I have built TQMemory as a high-performance, in-memory cache that can be used as a drop-in replacement for Memcached. It uses the same CLI flags, speaks the same protocol, and under some conditions it exceeds Memcached performance. When used as a Go package, it circumvents network, and achieves over 15 million GET requests per second (about 48x faster than Memcached over sockets).
See: https://github.com/mevdschee/tqmemory
What is TQMemory?
TQMemory is implemented in Go, and can be used as both as an embedded library and as a standalone server. It speaks the Memcached protocol (both text and binary), meaning that in server mode it works out-of-the-box with existing clients.
Performance
TQMemory is optimized for write-heavy workloads with larger values, such as SQL query results. Benchmarks were run with Unix sockets, 10 clients, and 10KB values:
With 4 threads, TQMemory achieves 233K SET and 261K GET requests per second, compared to Memcached’s 161K SET and 329K GET. This means SET operations are about 45% faster than Memcached, while GET performance is roughly 21% slower.
I measured that 99% of the overhead of TQMemory was due to network I/O. That’s why when you embed TQMemory in your Go application, it is about 48x faster than Memcached. With 4 threads, the embedded package achieves 439K SET and 15.9M GET requests per second. In certain niche use cases, such high performance can be a game-changer.
How it Works
TQMemory uses a sharded, worker-based architecture:
- Sharded Cache: Keys are distributed across workers via FNV-1a hash
- Per-Shard Workers: Each shard has a dedicated goroutine for writes
- Direct GET Path: Reads use RWMutex for concurrent access (no channel overhead)
- LRU Eviction: When memory limit is reached, least recently used items are evicted
- Batched LRU: LRU updates are processed every 100ms to reduce contention
Each worker maintains its own map for O(1) lookups, a min-heap for TTL expiration, and a linked list for LRU ordering. This provides predictable latency and simple reasoning about concurrency.
Use Case: SQL Query Result Caching
The primary use case I have built TQMemory for is caching expensive database queries. When embedded as a Go package, you get near-instant cache hits:
import "github.com/mevdschee/tqmemory/pkg/tqmemory"
// Initialize: 4 shards, 512MB memory limit
cache := tqmemory.NewShardedCache(4, 512*1024*1024)
func GetProducts(db *sql.DB, categoryID int) ([]Product, error) {
key := fmt.Sprintf("products:cat:%d", categoryID)

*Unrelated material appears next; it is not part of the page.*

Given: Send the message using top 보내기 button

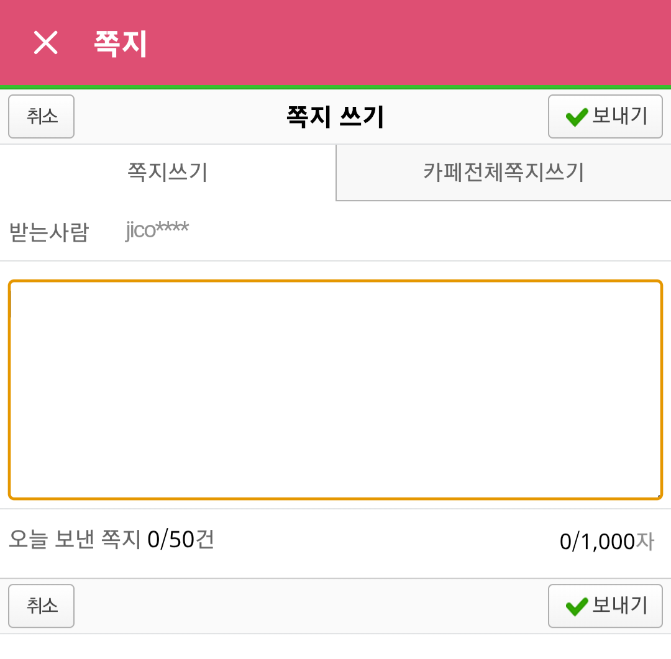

// Cache hit: ~15M RPS capable
if data, _, err := cache.Get(key); err == nil {
var products []Product
json.Unmarshal(data, &products)
return products, nil
}
// Cache miss: query database
products, err := queryProductsFromDB(db, categoryID)
if err != nil {
return nil, err
}
// Cache for 5 minutes
data, _ := json.Marshal(products)
cache.Set(key, data, 0, 300)
return products, nil
}
Conclusion
TQMemory is a specialized tool for Go developers who want blazing-fast Memcache like in-process caching. I cannot recommend it as a replacement for Memcached as a network service, as Memcached has better read performance (GET performance is ~20% faster) and TQMemory is not battle tested, while Memcached is rock solid.
Disclaimer: I’ve built TQMemory as a learning project for high performance caching. While benchmarks are promising, test thoroughly before using it in production.